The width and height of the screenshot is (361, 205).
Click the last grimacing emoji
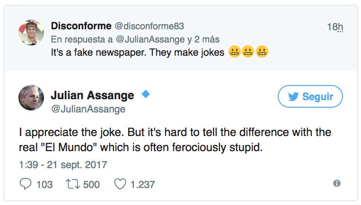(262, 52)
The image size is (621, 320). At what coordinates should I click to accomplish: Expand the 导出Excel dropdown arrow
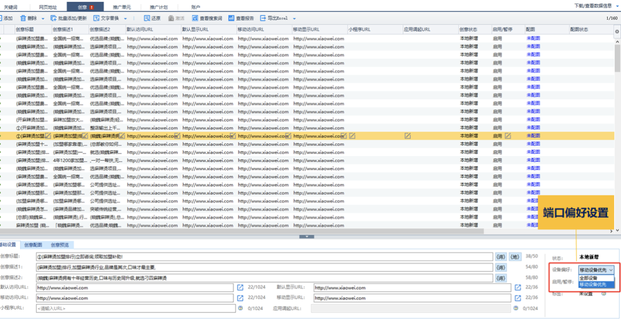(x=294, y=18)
# # #
* _WHAT NEEDS TO BE DONE_
Only the text of the records is to be reproduced exactly; skip the pictures.

* _REPLY_
The width and height of the screenshot is (361, 205).
Click the last grimacing emoji
(262, 52)
The image size is (621, 320). At what coordinates should I click to accomplish: Expand the 导出Excel dropdown arrow
(x=294, y=18)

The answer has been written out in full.